Counting only lines that contain "will", state the total found in the material below. Add nothing else.
=== Task inputs ===
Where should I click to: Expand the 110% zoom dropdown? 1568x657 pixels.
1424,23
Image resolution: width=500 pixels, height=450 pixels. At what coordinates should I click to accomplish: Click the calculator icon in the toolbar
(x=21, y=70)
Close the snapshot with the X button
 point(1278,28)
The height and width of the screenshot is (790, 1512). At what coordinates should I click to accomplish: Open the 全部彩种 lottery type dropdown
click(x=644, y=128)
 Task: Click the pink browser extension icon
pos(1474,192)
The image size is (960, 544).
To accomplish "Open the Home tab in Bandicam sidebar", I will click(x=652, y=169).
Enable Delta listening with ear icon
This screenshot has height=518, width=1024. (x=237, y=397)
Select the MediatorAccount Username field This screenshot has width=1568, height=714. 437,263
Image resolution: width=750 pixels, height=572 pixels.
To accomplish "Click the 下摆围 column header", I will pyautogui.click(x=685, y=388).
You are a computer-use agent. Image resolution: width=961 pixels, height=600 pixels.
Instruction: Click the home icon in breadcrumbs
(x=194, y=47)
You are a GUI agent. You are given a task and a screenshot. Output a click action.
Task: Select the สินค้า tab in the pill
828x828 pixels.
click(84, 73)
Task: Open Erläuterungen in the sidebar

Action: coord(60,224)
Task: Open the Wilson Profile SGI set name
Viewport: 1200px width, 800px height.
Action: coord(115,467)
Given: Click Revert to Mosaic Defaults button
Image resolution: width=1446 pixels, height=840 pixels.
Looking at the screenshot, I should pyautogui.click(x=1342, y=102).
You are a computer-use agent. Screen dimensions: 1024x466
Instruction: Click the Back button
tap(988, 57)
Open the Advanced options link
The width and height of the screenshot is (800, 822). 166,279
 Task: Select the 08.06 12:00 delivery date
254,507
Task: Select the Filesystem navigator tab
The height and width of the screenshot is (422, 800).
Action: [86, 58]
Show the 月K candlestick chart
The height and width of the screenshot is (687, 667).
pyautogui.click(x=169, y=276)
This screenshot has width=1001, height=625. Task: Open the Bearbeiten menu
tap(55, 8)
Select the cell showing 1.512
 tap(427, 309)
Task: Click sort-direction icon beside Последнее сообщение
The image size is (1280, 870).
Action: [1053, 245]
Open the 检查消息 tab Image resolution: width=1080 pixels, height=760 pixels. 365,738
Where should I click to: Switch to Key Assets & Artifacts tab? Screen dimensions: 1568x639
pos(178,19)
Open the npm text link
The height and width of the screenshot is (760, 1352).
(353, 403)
===
=== Exercise output ===
2